In total, 170 lesions were present, of those 28 (16%), 77 (45%), 31 (18%), 29 (17%), and 5 (3%) were of GGG 1, 2, 3, 4, and 5 respectively. The train (test) set comprised of 78 (34) patients with 119 (51) lesions, of those 17 (11), 55 (22), 22 (9), 22 (7) and 3 (2) lesions were of GGG 1, 2, 3, 4, and 5 respectively.
On the lesion level, EEE attained AUC [95% CI] of 0.89 [0.82,0.96] and ICC(3,1) [95% CI] of 0.94 [0.89,0.96] which is considered of excellent repeatability. Its performance was significantly better than Shannon entropy of ADCm (AUC=0.82 [0.74,0.95], ICC=0.92 [0.86,0.95]), Shannon entropy of ADCk (AUC=0.83 [0.75,0.96], ICC=0.93 [0.87,0.96]), and Shannon entropy of K (AUC=0.83 [0.75,0.95], ICC=0.92 [0.86,0.95]).
On the patient level, EEE attained AUC [95% CI] of 0.94 [0.87,0.97] and ICC(3,1) [95% CI] of 0.95 [0.90,0.97] which is considered of excellent repeatability. Its performance was significantly better than Shannon entropy of ADCm (AUC=0.75 [0.61,0.95], ICC=0.89 [0.80,0.95]), Shannon entropy of ADCk (AUC=0.78 [0.64,0.96], ICC=0.93 [0.87,0.96]), and Shannon entropy of K (AUC=0.79 [0.67,0.95], ICC=0.90 [0.81,0.95]).

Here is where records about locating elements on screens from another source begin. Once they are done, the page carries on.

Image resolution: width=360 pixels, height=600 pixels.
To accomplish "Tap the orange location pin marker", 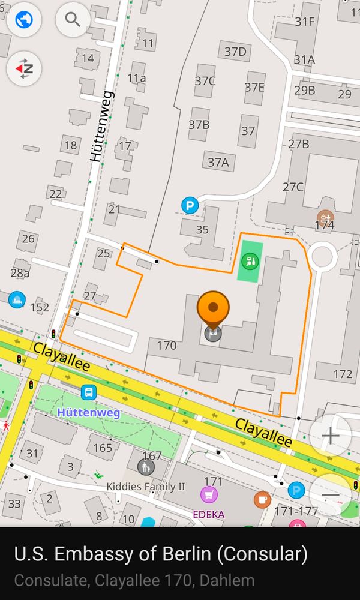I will coord(212,307).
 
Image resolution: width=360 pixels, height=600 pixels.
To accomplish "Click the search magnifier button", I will coord(73,20).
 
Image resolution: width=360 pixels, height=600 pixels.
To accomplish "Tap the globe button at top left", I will coord(24,20).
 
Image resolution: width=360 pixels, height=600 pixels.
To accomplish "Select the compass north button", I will coord(24,69).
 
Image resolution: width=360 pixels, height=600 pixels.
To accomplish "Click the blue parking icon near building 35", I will coord(190,206).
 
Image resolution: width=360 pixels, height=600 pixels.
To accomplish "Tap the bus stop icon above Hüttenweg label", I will coord(89,393).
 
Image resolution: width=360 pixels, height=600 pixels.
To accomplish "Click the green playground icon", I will coord(250,261).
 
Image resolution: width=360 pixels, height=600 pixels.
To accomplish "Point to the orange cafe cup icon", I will coord(262,499).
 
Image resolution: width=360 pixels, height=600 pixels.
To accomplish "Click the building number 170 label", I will coord(166,345).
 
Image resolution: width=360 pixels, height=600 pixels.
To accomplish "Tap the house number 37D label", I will coord(235,52).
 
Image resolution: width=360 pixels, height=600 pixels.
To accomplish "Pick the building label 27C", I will coord(293,187).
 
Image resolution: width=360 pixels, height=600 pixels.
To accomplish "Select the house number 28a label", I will coord(20,273).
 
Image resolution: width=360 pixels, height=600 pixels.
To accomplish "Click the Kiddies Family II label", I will coord(146,486).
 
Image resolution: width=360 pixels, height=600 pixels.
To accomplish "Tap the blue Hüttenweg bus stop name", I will coord(89,413).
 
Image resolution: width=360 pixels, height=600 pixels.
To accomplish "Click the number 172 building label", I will coord(343,374).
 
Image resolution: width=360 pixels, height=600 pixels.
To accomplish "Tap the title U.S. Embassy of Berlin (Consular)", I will coord(161,554).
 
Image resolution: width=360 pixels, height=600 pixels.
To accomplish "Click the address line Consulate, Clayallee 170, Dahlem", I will coord(134,580).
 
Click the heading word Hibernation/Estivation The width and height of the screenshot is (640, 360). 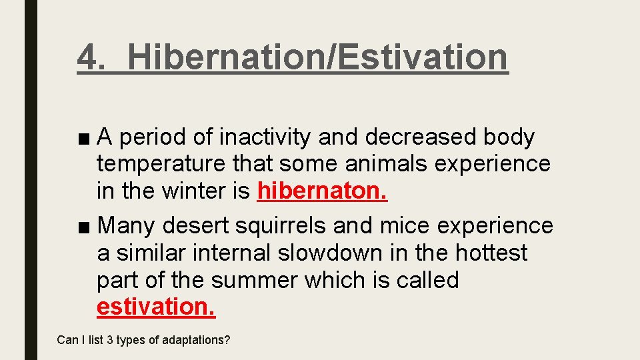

Referring to a previous work [15] which uses the exactly same dataset and the exactly same 70%-30% train-test sets, it can be seen that EEE is at least on the same level of performance as machine learning (ML) of first- and second-order statistics of both ADCk and K. In [15], 1694 radiomic features including Sobel, Kirch, Gradient, Zernike Moments, Gabor, Haralick, CoLIAGe, Haar wavelet coefficients, 3D analogue to Laws features, 2D contours, and corner detectors were studied. Its best AUC [95% CI] of patient level detection of GGG > 1 is 0.77 [0.64, 0.89] which is lower than EEE's. This suggests that EEE is highly efficient for PCa detection even without ML.
There are some limitations of current work. We did not correct for possible correlation between multiple lesions in individual patients. In 46 (41%, 46/112) patients, more than one lesion was present. Besides, the dataset used is not the largest to afford more data variability for more comprehensive assessment (though it is the largest dataset with short term repeatable DWI). Furthermore, we did not consider other DWI postprocessing models such as biexponential and stretched exponential.